Catatan Keempat

169 26 2
                                    

Aku ingin semua mimpi buruk ini berakhir

.

.

.

"Wistara, bangun."

Wistara sontak menarik napas begitu kencang seraya membuka kedua matanya kala suara Kalya terdengar di telinganya. Ia yang semula bersandar di tiang saung sontak menegakkan badan, rupanya ia tertidur sejak selesai mencuci sebab terlalu lama melamun.

"Aku kira setelah aku tinggal kamu kembali, malah tidur di sini, pantas para pemuda mau kemari malah putar balik," ocehan Kalya lantas membuat Wistara menggaruk tengkuknya sebab malu, sekaligus memijat punggungnya yang pegal karena ia tidur dalam posisi duduk dalam jangka waktu lama.

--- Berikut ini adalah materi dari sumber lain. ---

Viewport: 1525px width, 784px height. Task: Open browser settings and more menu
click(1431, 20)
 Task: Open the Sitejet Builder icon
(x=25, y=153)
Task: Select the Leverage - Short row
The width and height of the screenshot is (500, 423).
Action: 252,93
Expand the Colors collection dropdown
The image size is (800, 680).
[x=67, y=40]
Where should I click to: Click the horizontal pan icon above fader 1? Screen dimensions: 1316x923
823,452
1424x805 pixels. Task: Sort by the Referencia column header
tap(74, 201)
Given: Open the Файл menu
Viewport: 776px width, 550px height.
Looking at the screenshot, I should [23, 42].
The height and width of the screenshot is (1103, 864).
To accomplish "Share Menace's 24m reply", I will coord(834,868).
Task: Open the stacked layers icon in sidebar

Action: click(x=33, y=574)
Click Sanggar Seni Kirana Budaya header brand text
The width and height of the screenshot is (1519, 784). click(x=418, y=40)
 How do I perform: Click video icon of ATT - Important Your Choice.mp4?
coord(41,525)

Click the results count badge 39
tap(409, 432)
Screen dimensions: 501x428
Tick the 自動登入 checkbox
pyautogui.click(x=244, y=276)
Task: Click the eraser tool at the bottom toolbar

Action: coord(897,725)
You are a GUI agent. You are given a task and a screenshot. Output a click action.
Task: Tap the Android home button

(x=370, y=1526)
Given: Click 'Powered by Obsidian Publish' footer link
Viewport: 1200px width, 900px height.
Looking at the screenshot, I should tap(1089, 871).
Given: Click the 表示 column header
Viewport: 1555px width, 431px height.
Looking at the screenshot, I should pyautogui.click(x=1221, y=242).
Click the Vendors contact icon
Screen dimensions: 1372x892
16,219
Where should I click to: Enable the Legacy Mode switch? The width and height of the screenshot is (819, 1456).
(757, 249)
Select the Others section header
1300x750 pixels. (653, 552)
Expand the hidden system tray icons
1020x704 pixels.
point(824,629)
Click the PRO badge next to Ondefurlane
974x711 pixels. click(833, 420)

"Memang... sekarang jam berapa?"

"Tiga sore."

Wistara melupakan rasa pegalnya dan sontak berdiri dari duduknya, membuat Kalya ikut terkejut kala melihat Wistara panik seraya membawa bak hitam yang sejak pagi bersamanya. Kalya hanya geleng kepala seraya menyesap teh hangatnya kala melihat Wistara langsung turun ke bawah, setengah berlari sebab panik tak karuan.

Tentu saja Wistara panik, ia melupakan semua jadwalnya, bahkan Frisa yang bersama empat pemuda. Wistara menepuk kepalanya sendiri saking paniknya, seharusnya hari ini ia pergi mengajar di Sekolah Dasar juga hampir melupakan Frisa yang tengah sakit, entah setan mana yang meniup matanya, ia malah tertidur di sana.

Kala sampai di unitnya, ia melihat empat pemuda itu tengah bermain kartu UNO di ruang keluarga, bersama dengan Syandana yang sudah tidak pakai baju seragam, namun celananya tetap celana seragam. Dengan Frisa yang duduk di pangkuan Syandana dengan plester demam di dahinya, mereka bermain layaknya orang gila, bila kalah akan saling mencoret wajah dengan krim wajah, bila menang akan lompat kegirangan sampai berdiri dari duduknya.

"Permisi.." Wistara mengetuk pintu yang terbuka, sontak membuat mereka menoleh ke arah Wistara yang kini berdiri membawa bak hitam yang ada di lengan kirinya.

"Akhirnya datang juga yang tadi tidur di saung," Syandana menyahut, yang membuat Frisa sontak heboh ingin melompat ke gendongan Wistara kala melihat Wistara.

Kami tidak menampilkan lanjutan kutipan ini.